近期某客户的备机数据库集群ASM磁盘出现问题,数据库系统异常关闭。对问题进行排查,可以发现问题是存储磁盘出现了IO问题后OFFLINE,从而导致磁盘组也OFFLINE。由于系统是备机,发现时已经过去了较长时间,多余NORMAL冗余(或者双活的存储配置)来说,超过REPAIR TIME的断开需要在加回ASM磁盘组时重新同步。

如下是整个分析及处理过程:

1、检查磁盘状态

SQL> select NAME,GROUP_NUMBER,TYPE,state from v$asm_diskgroup;

NAME


GROUP_NUMBER TYPE STATE


test_DBDATA

0 DISMOUNTED

test_OCR

2 NORMAL MOUNTED

2、尝试MOUNT磁盘组的报错

SQL> alter diskgroup all mount;

alter diskgroup all mount

*

ERROR at line 1:

ORA-15032: not all alterations performed

ORA-15040: diskgroup is incomplete

ORA-15042: ASM disk "2" is missing from group number "1"
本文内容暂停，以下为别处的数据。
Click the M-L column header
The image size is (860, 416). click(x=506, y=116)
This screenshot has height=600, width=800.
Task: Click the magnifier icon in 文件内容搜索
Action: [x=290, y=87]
ORA-15042: ASM disk "1" is missing from group number "1"

ORA-15017: diskgroup "test_OCR" cannot be mounted

ORA-15013: diskgroup "test_OCR" is already mounted

SQL> ALTER DISKGROUP test_DBDATA MOUNT ;

ALTER DISKGROUP test_DBDATA MOUNT

*

ERROR at line 1:

ORA-15032: not all alterations performed

ORA-15040: diskgroup is incomplete

ORA-15042: ASM disk "2" is missing from group number "1"

ORA-15042: ASM disk "1" is missing from group number "1"

3、检查当前的ASM磁盘情况(注意此命令是动态查看磁盘,如果磁盘现在丢失不显示,就不体现在输出,也就是看到的盘的数量,和正常运行时可能不一样,需要注意。)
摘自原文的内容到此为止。